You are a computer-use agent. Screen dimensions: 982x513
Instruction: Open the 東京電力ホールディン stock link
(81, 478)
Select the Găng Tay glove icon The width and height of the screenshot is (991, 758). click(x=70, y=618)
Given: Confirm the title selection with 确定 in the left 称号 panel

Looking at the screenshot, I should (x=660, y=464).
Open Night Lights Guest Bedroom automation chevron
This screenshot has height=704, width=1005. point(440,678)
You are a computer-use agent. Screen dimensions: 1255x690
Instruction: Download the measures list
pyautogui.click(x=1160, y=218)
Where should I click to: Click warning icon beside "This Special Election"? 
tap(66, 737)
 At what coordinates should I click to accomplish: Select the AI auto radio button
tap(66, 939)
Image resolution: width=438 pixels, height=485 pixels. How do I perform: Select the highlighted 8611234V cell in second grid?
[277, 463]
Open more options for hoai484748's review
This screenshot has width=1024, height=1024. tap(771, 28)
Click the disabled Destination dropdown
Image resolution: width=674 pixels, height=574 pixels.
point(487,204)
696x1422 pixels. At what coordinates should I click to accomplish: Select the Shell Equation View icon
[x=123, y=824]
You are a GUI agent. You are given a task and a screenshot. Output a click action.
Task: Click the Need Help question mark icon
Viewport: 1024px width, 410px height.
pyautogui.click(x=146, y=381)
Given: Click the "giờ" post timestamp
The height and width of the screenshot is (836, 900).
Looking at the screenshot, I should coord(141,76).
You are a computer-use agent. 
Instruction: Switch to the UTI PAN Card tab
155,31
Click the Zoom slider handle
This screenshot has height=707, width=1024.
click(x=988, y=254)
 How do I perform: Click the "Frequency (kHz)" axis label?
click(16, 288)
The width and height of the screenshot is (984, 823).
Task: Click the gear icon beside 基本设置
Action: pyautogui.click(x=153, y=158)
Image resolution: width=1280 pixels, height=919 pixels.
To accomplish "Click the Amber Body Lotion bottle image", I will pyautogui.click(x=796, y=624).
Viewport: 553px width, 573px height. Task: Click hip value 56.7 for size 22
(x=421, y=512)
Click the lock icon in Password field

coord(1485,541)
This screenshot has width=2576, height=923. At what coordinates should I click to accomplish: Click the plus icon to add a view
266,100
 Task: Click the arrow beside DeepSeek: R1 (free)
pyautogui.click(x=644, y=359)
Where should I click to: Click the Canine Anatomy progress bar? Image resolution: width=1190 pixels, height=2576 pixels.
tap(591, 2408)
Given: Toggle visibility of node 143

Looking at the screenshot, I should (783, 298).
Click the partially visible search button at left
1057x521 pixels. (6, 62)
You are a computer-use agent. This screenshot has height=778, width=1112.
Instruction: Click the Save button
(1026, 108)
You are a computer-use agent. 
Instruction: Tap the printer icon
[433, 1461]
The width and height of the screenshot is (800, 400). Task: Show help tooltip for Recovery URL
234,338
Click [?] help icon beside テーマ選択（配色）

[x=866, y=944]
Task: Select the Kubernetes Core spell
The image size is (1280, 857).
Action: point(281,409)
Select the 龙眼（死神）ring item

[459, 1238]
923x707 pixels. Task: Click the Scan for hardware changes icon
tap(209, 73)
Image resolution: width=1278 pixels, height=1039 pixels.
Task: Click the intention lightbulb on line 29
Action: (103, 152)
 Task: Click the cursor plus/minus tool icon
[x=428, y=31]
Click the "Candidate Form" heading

--------------------------------

▸ **Exercise**: Express every line of the records above as a Markdown table with the columns Row and Line. Number each row, and leave out the blank lines.

▸ **Worked answer**:
| Row | Line |
|---|---|
| 1 | You are a computer-use agent. Screen dimensions: 982x513 |
| 2 | Instruction: Open the 東京電力ホールディン stock link |
| 3 | (81, 478) |
| 4 | Select the Găng Tay glove icon The width and height of the screenshot is (991, 758). click(x=70, y=618) |
| 5 | Given: Confirm the title selection with 确定 in the left 称号 panel |
| 6 | Looking at the screenshot, I should (x=660, y=464). |
| 7 | Open Night Lights Guest Bedroom automation chevron |
| 8 | This screenshot has height=704, width=1005. point(440,678) |
| 9 | You are a computer-use agent. Screen dimensions: 1255x690 |
| 10 | Instruction: Download the measures list |
| 11 | pyautogui.click(x=1160, y=218) |
| 12 | Where should I click to: Click warning icon beside "This Special Election"?  |
| 13 | tap(66, 737) |
| 14 |  At what coordinates should I click to accomplish: Select the AI auto radio button |
| 15 | tap(66, 939) |
| 16 | Image resolution: width=438 pixels, height=485 pixels. How do I perform: Select the highlighted 8611234V cell in second grid? |
| 17 | [277, 463] |
| 18 | Open more options for hoai484748's review |
| 19 | This screenshot has width=1024, height=1024. tap(771, 28) |
| 20 | Click the disabled Destination dropdown |
| 21 | Image resolution: width=674 pixels, height=574 pixels. |
| 22 | point(487,204) |
| 23 | 696x1422 pixels. At what coordinates should I click to accomplish: Select the Shell Equation View icon |
| 24 | [x=123, y=824] |
| 25 | You are a GUI agent. You are given a task and a screenshot. Output a click action. |
| 26 | Task: Click the Need Help question mark icon |
| 27 | Viewport: 1024px width, 410px height. |
| 28 | pyautogui.click(x=146, y=381) |
| 29 | Given: Click the "giờ" post timestamp |
| 30 | The height and width of the screenshot is (836, 900). |
| 31 | Looking at the screenshot, I should coord(141,76). |
| 32 | You are a computer-use agent.  |
| 33 | Instruction: Switch to the UTI PAN Card tab |
| 34 | 155,31 |
| 35 | Click the Zoom slider handle |
| 36 | This screenshot has height=707, width=1024. |
| 37 | click(x=988, y=254) |
| 38 |  How do I perform: Click the "Frequency (kHz)" axis label? |
| 39 | click(16, 288) |
| 40 | The width and height of the screenshot is (984, 823). |
| 41 | Task: Click the gear icon beside 基本设置 |
| 42 | Action: pyautogui.click(x=153, y=158) |
| 43 | Image resolution: width=1280 pixels, height=919 pixels. |
| 44 | To accomplish "Click the Amber Body Lotion bottle image", I will pyautogui.click(x=796, y=624). |
| 45 | Viewport: 553px width, 573px height. Task: Click hip value 56.7 for size 22 |
| 46 | (x=421, y=512) |
| 47 | Click the lock icon in Password field |
| 48 | coord(1485,541) |
| 49 | This screenshot has width=2576, height=923. At what coordinates should I click to accomplish: Click the plus icon to add a view |
| 50 | 266,100 |
| 51 |  Task: Click the arrow beside DeepSeek: R1 (free) |
| 52 | pyautogui.click(x=644, y=359) |
| 53 | Where should I click to: Click the Canine Anatomy progress bar? Image resolution: width=1190 pixels, height=2576 pixels. |
| 54 | tap(591, 2408) |
| 55 | Given: Toggle visibility of node 143 |
| 56 | Looking at the screenshot, I should (783, 298). |
| 57 | Click the partially visible search button at left |
| 58 | 1057x521 pixels. (6, 62) |
| 59 | You are a computer-use agent. This screenshot has height=778, width=1112. |
| 60 | Instruction: Click the Save button |
| 61 | (1026, 108) |
| 62 | You are a computer-use agent.  |
| 63 | Instruction: Tap the printer icon |
| 64 | [433, 1461] |
| 65 | The width and height of the screenshot is (800, 400). Task: Show help tooltip for Recovery URL |
| 66 | 234,338 |
| 67 | Click [?] help icon beside テーマ選択（配色） |
| 68 | [x=866, y=944] |
| 69 | Task: Select the Kubernetes Core spell |
| 70 | The image size is (1280, 857). |
| 71 | Action: point(281,409) |
| 72 | Select the 龙眼（死神）ring item |
| 73 | [459, 1238] |
| 74 | 923x707 pixels. Task: Click the Scan for hardware changes icon |
| 75 | tap(209, 73) |
| 76 | Image resolution: width=1278 pixels, height=1039 pixels. |
| 77 | Task: Click the intention lightbulb on line 29 |
| 78 | Action: (103, 152) |
| 79 |  Task: Click the cursor plus/minus tool icon |
| 80 | [x=428, y=31] |
| 81 | Click the "Candidate Form" heading |